Senate vote on OPM nominee blocked over ACA exemption

Sen. David Vitter (R-La.) is blocking the Senate vote on Beth Cobert’s nomination as director of the Office of Personnel Management (OPM) in a move that is seen as politically-motivated.
Sen. David Vitter (R-La.) is blocking the Senate vote on Beth Cobert’s nomination as director of the Office of Personnel Management (OPM) in a move that is seen as politically-motivated.

A Louisiana Senator has blocked Beth Cobert's nomination as director of the Office of Personnel Management (OPM). The Senate vote on her nomination is being blocked for reasons unrelated to the OPM breach or her performance on cybersecurity issues since she was named interim director following former OPM director Katherine Archuleta's resignation in July.

Instead, Sen. David Vitter's (R-La.) said he is blocking the vote because he demanded a response to a letter he sent Cobert on Feb. 2 about an exception in the Affordable Care Act in which U.S. Congress is considered a small business even though the IRS considers Congress a large employer. As a result of the exemption, congressional staffers may obtain subsidized insurance under the Affordable Care Act.

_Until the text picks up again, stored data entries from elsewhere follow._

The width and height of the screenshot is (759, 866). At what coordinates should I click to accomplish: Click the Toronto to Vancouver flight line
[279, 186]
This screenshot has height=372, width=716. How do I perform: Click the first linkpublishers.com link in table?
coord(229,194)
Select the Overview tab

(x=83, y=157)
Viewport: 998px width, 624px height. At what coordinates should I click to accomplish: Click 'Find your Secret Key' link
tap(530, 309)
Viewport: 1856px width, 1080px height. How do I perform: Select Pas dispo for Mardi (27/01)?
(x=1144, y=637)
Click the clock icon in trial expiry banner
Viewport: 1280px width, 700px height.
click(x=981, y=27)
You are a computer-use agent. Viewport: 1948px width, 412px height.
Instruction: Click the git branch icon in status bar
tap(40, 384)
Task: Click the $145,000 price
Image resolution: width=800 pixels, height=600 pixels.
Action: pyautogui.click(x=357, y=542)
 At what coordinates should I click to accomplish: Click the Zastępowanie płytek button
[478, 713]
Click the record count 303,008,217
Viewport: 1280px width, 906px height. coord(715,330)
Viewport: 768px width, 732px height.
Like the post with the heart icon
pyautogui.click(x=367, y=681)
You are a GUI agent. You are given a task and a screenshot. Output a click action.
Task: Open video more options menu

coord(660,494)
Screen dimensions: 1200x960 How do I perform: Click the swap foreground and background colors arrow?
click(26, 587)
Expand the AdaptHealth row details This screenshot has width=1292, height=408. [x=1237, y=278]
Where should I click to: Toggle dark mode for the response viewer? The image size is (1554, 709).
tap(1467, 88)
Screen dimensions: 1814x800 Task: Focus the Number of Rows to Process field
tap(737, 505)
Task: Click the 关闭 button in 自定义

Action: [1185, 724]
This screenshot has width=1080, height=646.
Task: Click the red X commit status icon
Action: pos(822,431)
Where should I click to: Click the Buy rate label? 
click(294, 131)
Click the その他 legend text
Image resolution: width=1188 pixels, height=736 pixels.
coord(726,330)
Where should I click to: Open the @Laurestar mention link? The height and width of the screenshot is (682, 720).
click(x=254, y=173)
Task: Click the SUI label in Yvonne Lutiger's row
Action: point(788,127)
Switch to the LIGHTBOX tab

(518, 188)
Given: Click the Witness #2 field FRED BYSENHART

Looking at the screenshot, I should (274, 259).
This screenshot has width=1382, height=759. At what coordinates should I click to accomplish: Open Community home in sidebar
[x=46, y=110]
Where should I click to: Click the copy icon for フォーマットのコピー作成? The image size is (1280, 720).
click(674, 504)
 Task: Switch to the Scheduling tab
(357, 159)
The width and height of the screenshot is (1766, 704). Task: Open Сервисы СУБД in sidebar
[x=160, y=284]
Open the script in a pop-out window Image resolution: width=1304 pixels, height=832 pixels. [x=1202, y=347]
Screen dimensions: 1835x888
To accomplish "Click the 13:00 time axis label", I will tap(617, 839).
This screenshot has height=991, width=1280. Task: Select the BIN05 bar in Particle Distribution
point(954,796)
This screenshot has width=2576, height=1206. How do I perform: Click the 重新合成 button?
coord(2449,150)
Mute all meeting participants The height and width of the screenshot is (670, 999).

Cobert was nominated by President Obama in November to serve as the agency's permanent director. Her nomination was approved by the Senate Homeland Security and Governmental Affairs Committee two weeks ago, although her nomination has hit several roadblocks over the past several weeks.

The latest delay comes on the heels of a decision that Cobert may not serve as interim OPM director while she is under consideration as the president's nominee for permanent director of the agency. OPM Inspector General Patrick McFarland informed Cobert in a memo released publicly last week that under the Federal Vacancies Reform Act any actions she has taken since being nominated by Obama for the permanent directorship “are void and may not be not be subsequently ratified.”

House Oversight and Government Reform Committee ranking member Rep. Elijah Cummings (D-Md.) said the move to block the Senate vote is politically motivated.  “As we all know, Republicans are threatening to block anyone the president nominates to the Supreme Court — for political reasons,” he said, at a committee hearing Thursday. “In the same way, they are stalling Ms. Cobert's nomination despite the fact that she has been widely praised for turning things around at the agency.”